The novel spans multiple countries, moving from Vermont and New York City in the United States to Delhi, Allahabad and Goa in India, to Italy and Mexico. The constantly shifting locations give the book the feel of a travelogue at times, with many pages spent observing place instead of advancing the story.

That said, the novel has many strengths. The principal characters—Sonia, Sunny, Babita, and Papa—are layered and textured, and even minor figures such as Sunny’s friend Sathya and Sonia’s aunt Mina Foi are vividly drawn. Desai’s prose is beautiful and offers deep insights into the human condition.

Immigrants will recognize the particular loneliness Desai evokes—not of isolation alone, but of living between cultures, and homes where one never fully belongs. I began reading the book while vacationing in India and finished it a day after returning to Atlanta, which made Desai’s world of displaced, lonely characters feel especially personal.

“One thing seemed certain: If India existed, then America could not, for they were too drastically different not to cancel each other out. Yet despite this fact, they refused to remain apart. India invaded his life all the way from the other side of the world, and then life here became instantly artificial, a taunt. He became an impostor, a spy, a liar, and a ghost.”

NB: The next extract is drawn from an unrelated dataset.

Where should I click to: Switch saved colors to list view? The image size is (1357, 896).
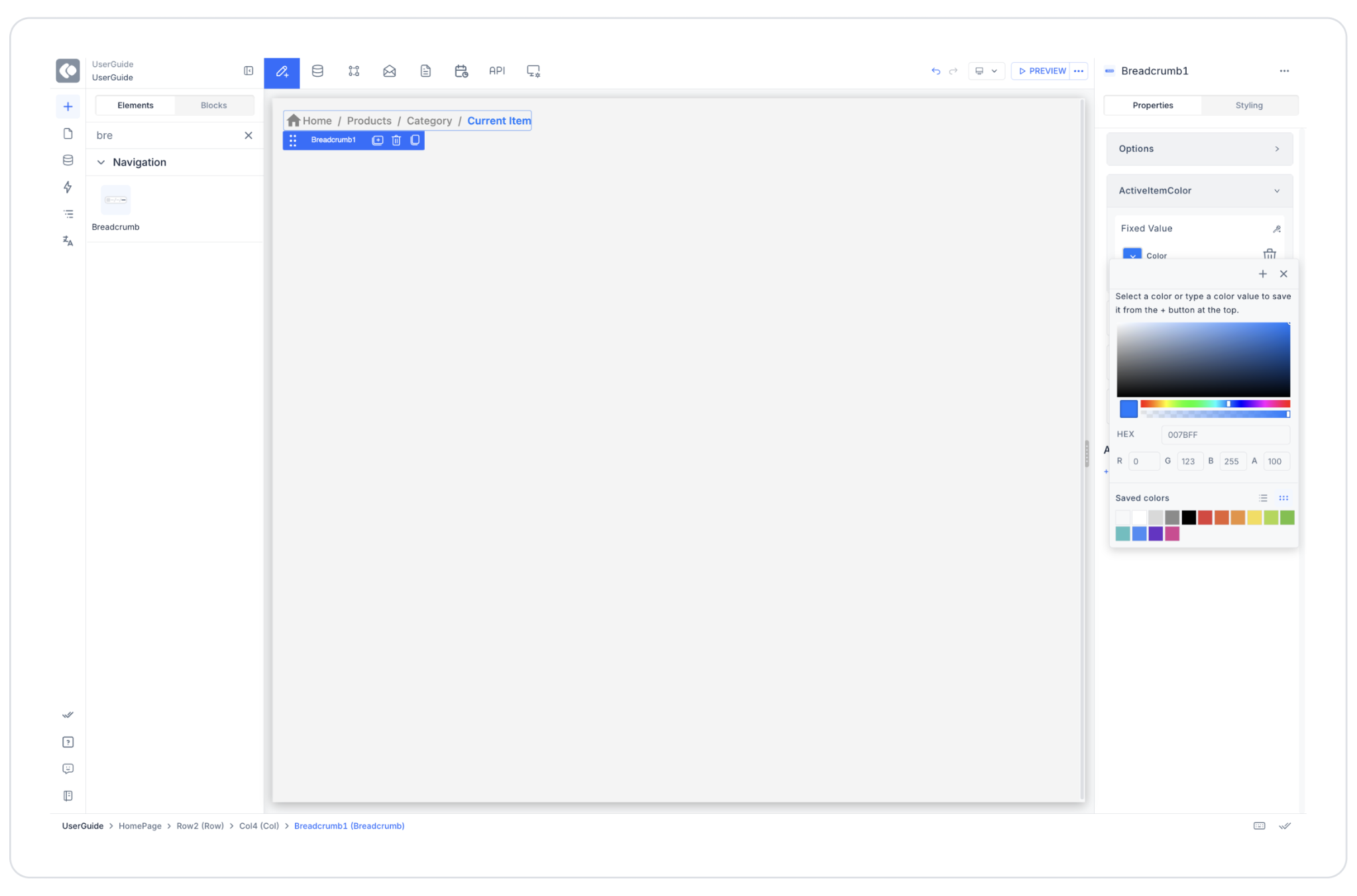1263,498
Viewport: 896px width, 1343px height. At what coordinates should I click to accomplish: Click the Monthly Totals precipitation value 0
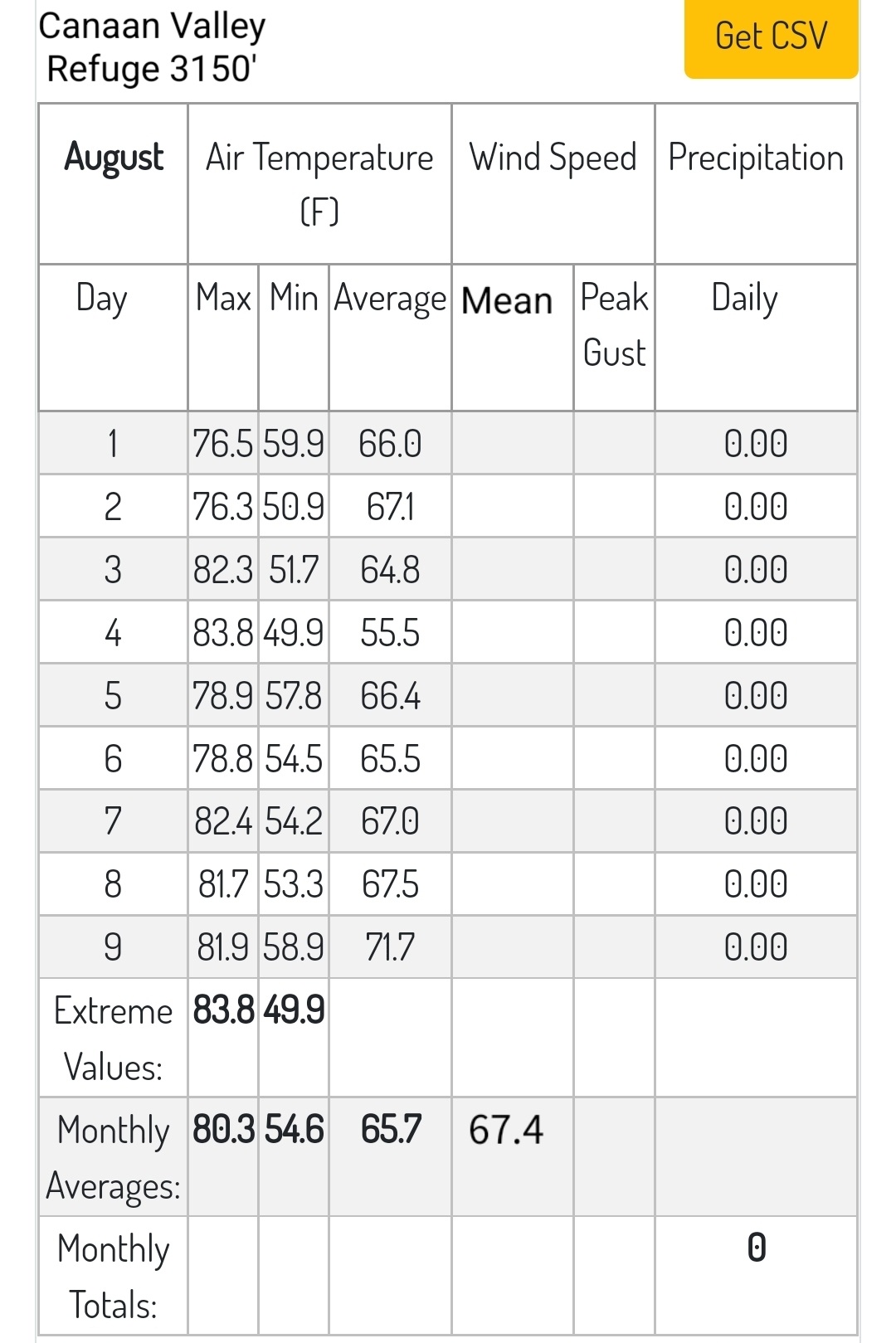(x=756, y=1248)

How often have we felt that way?

The novel’s elements of magical realism did not work for me overall, though the storyline involving the loss and recovery of the Badal Baba amulet stands out. It is through Badal Baba that the author lays out the novel’s final message, which I shall refrain from talking about here, to avoid giving too much away.

The novel lingers, despite the flaws. I found myself thinking about its characters and their interior lives long after finishing the book, even as I recovered from jet lag.


*Veena Rao is the founder and Editor-in-Chief of NRI Pulse and the author of Purple Lotus, a novel.